--- Goal of the exercise ---
Quote exactly the lines spanning from the top of the data below to the line that contains "Task: Click Explore under Burapha University", including both.

──────── Data for analysis

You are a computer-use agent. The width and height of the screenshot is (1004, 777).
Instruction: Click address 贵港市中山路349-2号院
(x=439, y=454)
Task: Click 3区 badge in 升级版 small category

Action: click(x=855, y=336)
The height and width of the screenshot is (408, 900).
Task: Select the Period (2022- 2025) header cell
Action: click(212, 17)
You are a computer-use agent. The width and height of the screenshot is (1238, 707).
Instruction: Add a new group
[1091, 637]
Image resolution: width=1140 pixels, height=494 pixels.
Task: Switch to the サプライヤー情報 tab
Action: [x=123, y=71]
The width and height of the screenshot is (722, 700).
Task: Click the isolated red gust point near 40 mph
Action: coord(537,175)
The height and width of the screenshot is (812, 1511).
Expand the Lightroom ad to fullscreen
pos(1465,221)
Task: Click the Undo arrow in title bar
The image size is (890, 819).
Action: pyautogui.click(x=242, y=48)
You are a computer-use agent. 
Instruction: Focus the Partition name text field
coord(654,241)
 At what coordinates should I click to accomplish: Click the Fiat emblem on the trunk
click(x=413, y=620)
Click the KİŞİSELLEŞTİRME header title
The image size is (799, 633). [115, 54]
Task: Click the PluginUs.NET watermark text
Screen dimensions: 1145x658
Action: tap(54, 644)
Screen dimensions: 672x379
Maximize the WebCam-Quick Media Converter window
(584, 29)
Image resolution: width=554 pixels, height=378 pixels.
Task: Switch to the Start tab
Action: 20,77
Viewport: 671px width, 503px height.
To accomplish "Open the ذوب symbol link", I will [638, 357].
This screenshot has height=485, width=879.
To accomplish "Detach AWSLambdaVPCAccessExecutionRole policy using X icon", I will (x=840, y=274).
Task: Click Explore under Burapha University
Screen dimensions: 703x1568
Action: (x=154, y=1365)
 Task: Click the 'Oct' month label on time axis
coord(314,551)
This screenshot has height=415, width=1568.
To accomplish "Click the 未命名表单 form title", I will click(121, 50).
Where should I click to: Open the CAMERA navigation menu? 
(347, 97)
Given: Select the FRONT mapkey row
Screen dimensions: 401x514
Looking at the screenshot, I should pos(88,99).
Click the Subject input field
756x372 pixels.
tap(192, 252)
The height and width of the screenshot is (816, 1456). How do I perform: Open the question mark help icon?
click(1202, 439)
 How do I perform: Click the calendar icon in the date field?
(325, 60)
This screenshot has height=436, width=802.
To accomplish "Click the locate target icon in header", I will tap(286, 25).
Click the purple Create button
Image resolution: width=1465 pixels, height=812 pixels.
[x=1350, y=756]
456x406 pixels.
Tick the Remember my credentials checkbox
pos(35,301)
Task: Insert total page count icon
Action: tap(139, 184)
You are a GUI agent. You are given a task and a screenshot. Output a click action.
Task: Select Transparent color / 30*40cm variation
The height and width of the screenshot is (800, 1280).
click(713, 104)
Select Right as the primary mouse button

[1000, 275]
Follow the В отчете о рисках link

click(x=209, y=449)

────────────────

--- Response to the task ---
You are a computer-use agent. The width and height of the screenshot is (1004, 777).
Instruction: Click address 贵港市中山路349-2号院
(x=439, y=454)
Task: Click 3区 badge in 升级版 small category

Action: click(x=855, y=336)
The height and width of the screenshot is (408, 900).
Task: Select the Period (2022- 2025) header cell
Action: click(212, 17)
You are a computer-use agent. The width and height of the screenshot is (1238, 707).
Instruction: Add a new group
[1091, 637]
Image resolution: width=1140 pixels, height=494 pixels.
Task: Switch to the サプライヤー情報 tab
Action: [x=123, y=71]
The width and height of the screenshot is (722, 700).
Task: Click the isolated red gust point near 40 mph
Action: coord(537,175)
The height and width of the screenshot is (812, 1511).
Expand the Lightroom ad to fullscreen
pos(1465,221)
Task: Click the Undo arrow in title bar
The image size is (890, 819).
Action: pyautogui.click(x=242, y=48)
You are a computer-use agent. 
Instruction: Focus the Partition name text field
coord(654,241)
 At what coordinates should I click to accomplish: Click the Fiat emblem on the trunk
click(x=413, y=620)
Click the KİŞİSELLEŞTİRME header title
The image size is (799, 633). [115, 54]
Task: Click the PluginUs.NET watermark text
Screen dimensions: 1145x658
Action: tap(54, 644)
Screen dimensions: 672x379
Maximize the WebCam-Quick Media Converter window
(584, 29)
Image resolution: width=554 pixels, height=378 pixels.
Task: Switch to the Start tab
Action: 20,77
Viewport: 671px width, 503px height.
To accomplish "Open the ذوب symbol link", I will [638, 357].
This screenshot has height=485, width=879.
To accomplish "Detach AWSLambdaVPCAccessExecutionRole policy using X icon", I will (x=840, y=274).
Task: Click Explore under Burapha University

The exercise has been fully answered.